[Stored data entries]
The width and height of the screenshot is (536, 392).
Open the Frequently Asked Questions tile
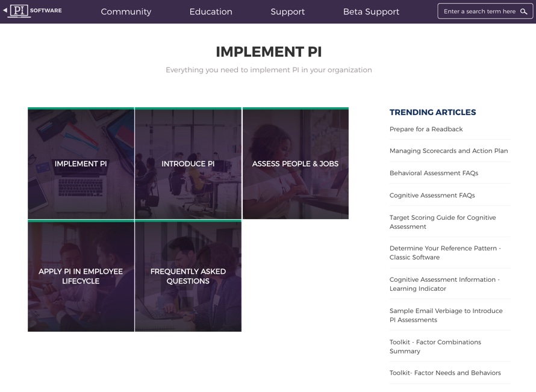click(x=188, y=276)
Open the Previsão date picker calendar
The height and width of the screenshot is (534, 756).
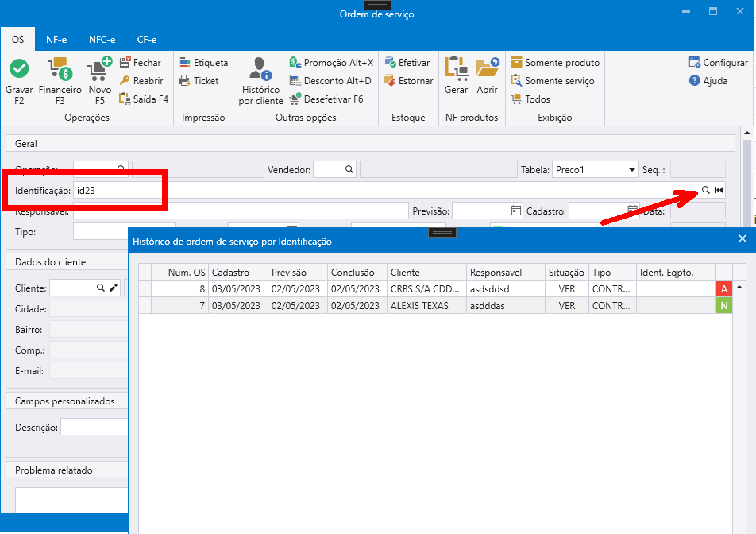pos(516,211)
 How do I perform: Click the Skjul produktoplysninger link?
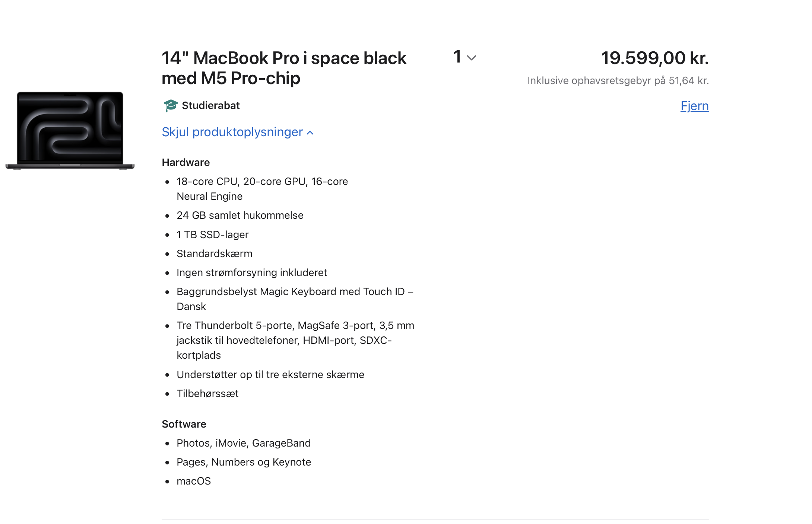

Work to be completed:
Write out every entry exactly. Pictures do not belong in the copy.

Answer to the exercise:
The width and height of the screenshot is (536, 392).
Open the Frequently Asked Questions tile
click(x=188, y=276)
Open the Previsão date picker calendar
The height and width of the screenshot is (534, 756).
pos(516,211)
 How do I perform: Click the Skjul produktoplysninger link?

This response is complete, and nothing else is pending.